The trade-off for reliability and trustworthiness, of course, is cost: Failover systems can become prohibitively expensive. You’ll need to study your needs carefully to determine whether your system requires this capability. For example, if your environment requires a high level of availability, your servers should be clustered. This will allow the other servers in the network to take up the load if one of the servers in the cluster fails.
- Fault tolerance. Fault tolerance is the ability of a system to sustain operations in the event of a component failure. Fault-tolerant systems can continue operation even though a critical component, such as a disk drive, has failed. This capability involves over-engineering systems by adding redundant components and subsystems to reduce risk of downtime. For instance, fault tolerance can be built into a server by adding a second power supply, a second CPU and other key components. Most manufacturers (such as HP, Sun and IBM) offer fault-tolerant servers; they typically have multiple processors that automatically fail over if a malfunction occurs.
There are two key components of fault tolerance that you should never overlook: spare parts and electrical power. Spare parts should always be readily available to repair any system-critical component if it should fail. The redundancy strategy “N+1” means that you have the number of components you need, plus one to plug into any system should it be needed. Since computer systems cannot operate in the absence of electrical power, it is imperative that fault tolerance be built into your electrical infrastructure as well. At a bare minimum, an uninterruptible power supply (UPS) with surge protection should accompany every server and workstation. That UPS should be rated for the load it is expected to carry in the event of a power failure (factoring in the computer, monitor and any other devices connected to it) and be checked periodically as part of your preventive maintenance routine to make sure that the battery is operational. You will need to replace the battery every few years to keep the UPS operational.

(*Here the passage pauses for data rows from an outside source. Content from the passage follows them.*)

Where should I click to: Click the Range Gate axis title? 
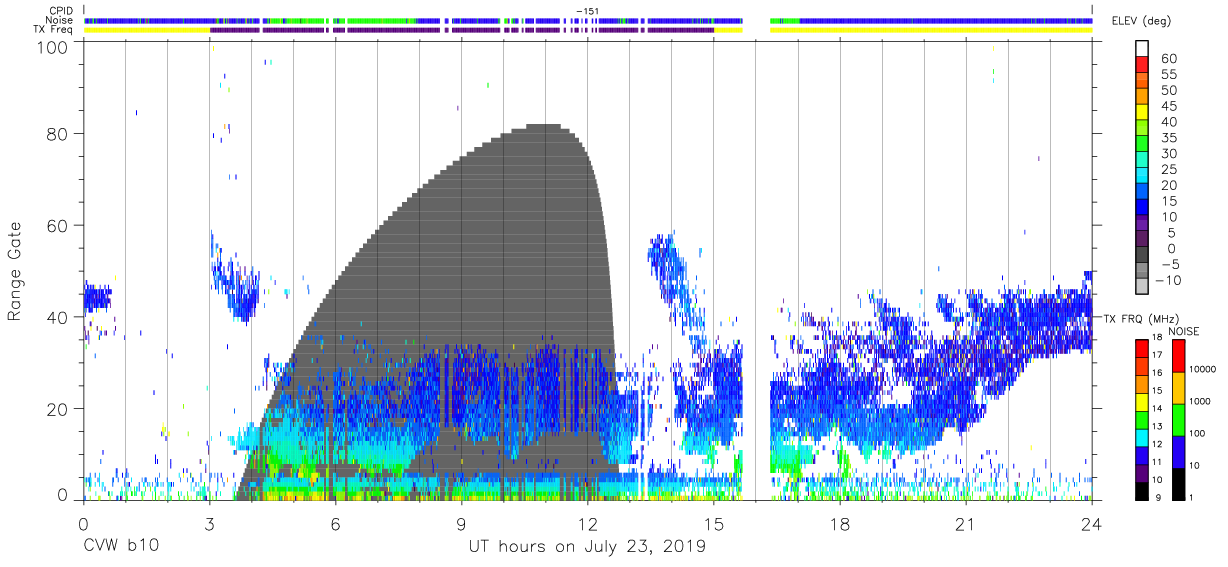[x=15, y=272]
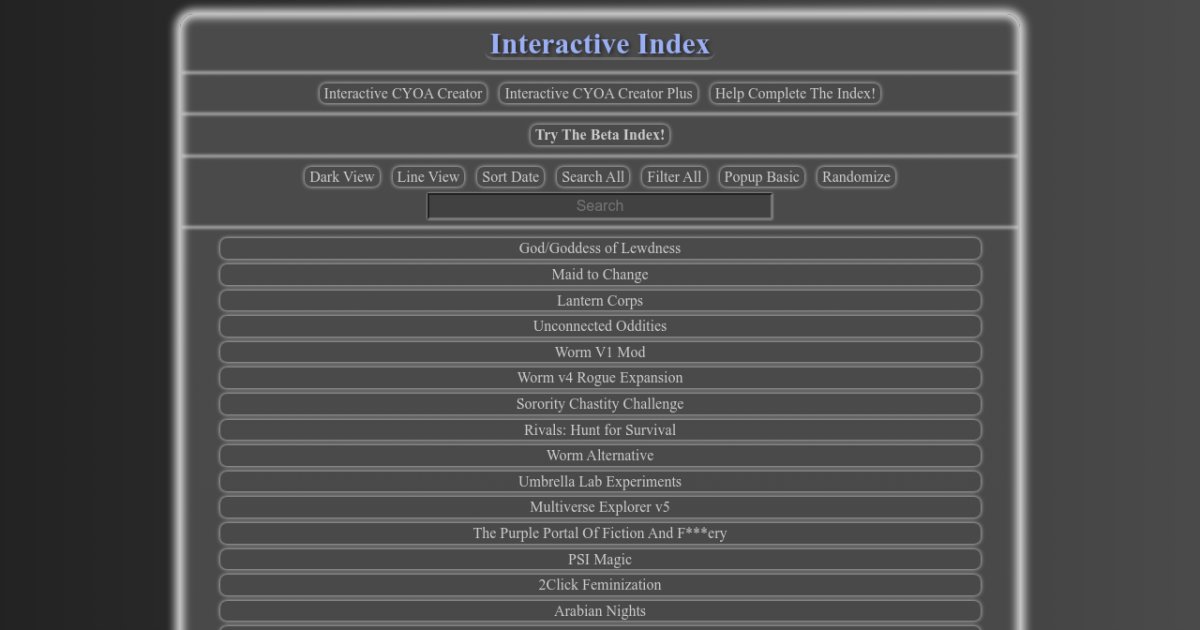Switch to Line View layout
The height and width of the screenshot is (630, 1200).
point(428,177)
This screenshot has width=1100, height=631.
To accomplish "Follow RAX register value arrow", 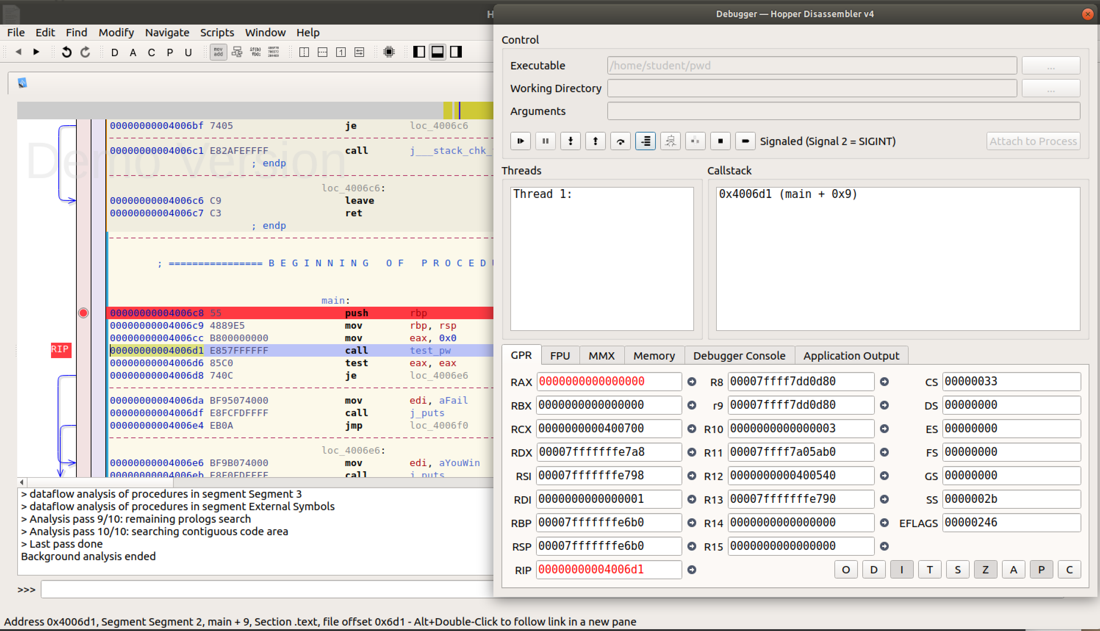I will click(692, 382).
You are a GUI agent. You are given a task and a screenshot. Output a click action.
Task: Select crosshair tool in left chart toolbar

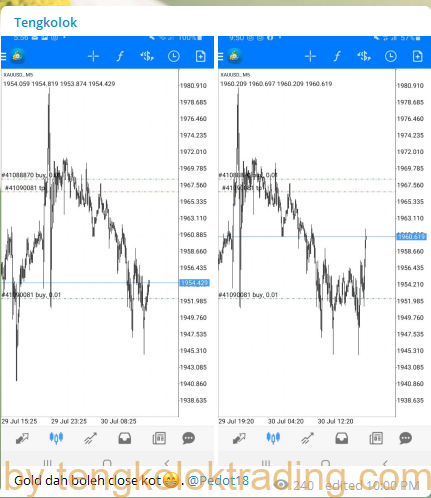(93, 56)
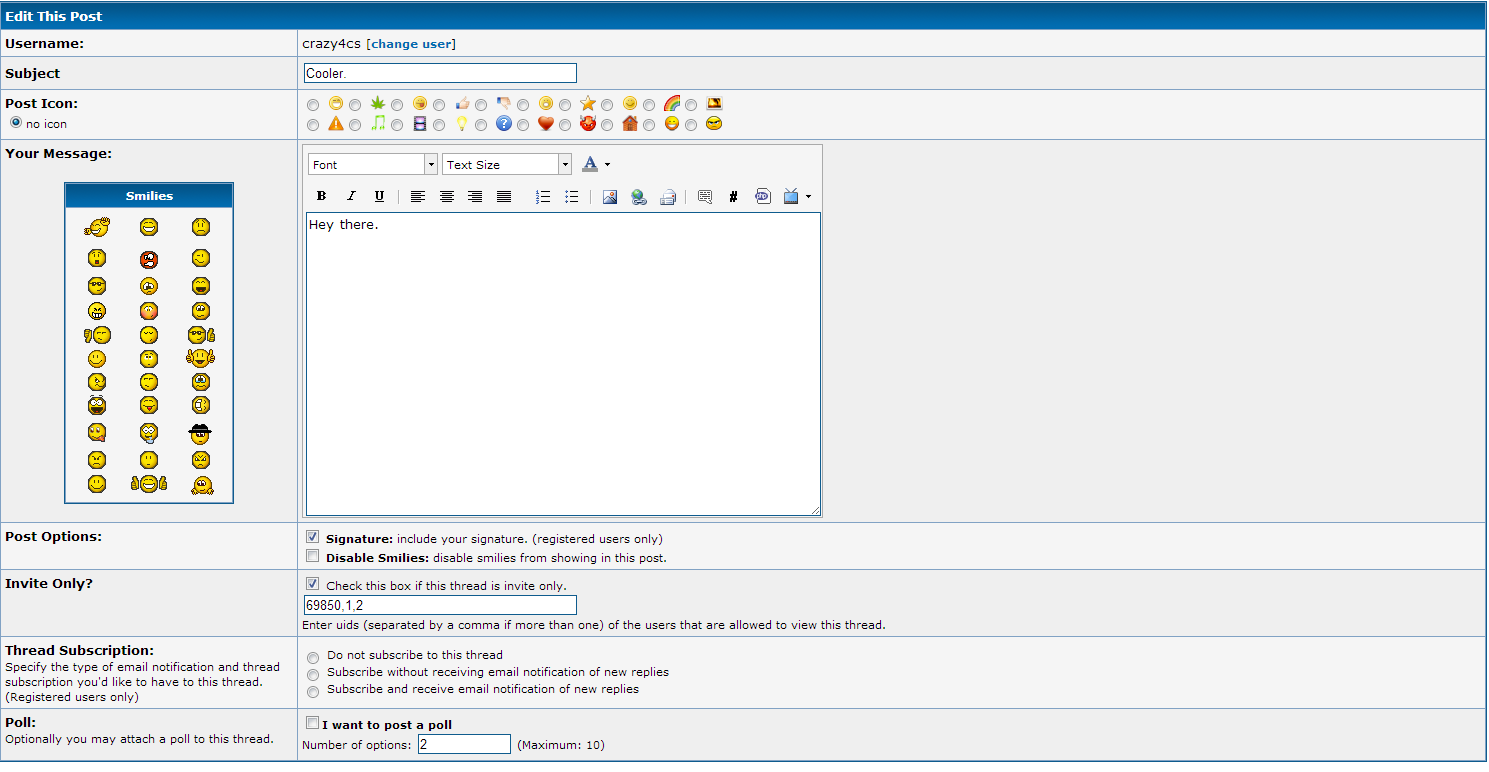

A UPS will allow you to continue to function in the absence of power for only a short duration. For fault tolerance in situations of longer duration, you will need a backup generator. Backup generators run on gasoline, propane, natural gas or diesel and generate the electricity needed to provide steady power. Although some backup generators can come on instantly in the event of a power outage, most take a short time to warm up before they can provide consistent power. Therefore, you will find that you still need to implement UPSs in your organization.
- Redundant Array of Independent Disks (RAID). RAID is a technology that uses multiple disks to provide fault tolerance. There are several RAID levels: RAID 0 (striped disks), RAID 1 (mirrored disks), RAID 3 or 4 (striped disks with dedicated parity), RAID 5 (striped disks with distributed parity), RAID 6 (striped disks with dual parity), RAID 1+0 (or 10) and RAID 0+1. You can read more about them in this list of data security best practices.
- Disaster recovery (DR) plan. A disaster recovery plan helps an organization respond effectively when a disaster occurs. Disasters include system failures, network failures, infrastructure failures, and natural disasters like hurricanes and earthquakes. A DR plan defines methods for restoring services as quickly as possible and protecting the organization from unacceptable losses in the event of a disaster.
In a smaller organization, a disaster recovery plan can be relatively simple and straightforward. In a larger organization, it could involve multiple facilities, corporate strategic plans and entire departments.
A disaster-recovery plan should address access to and storage of information. Your backup plan for sensitive data is an integral part of this process.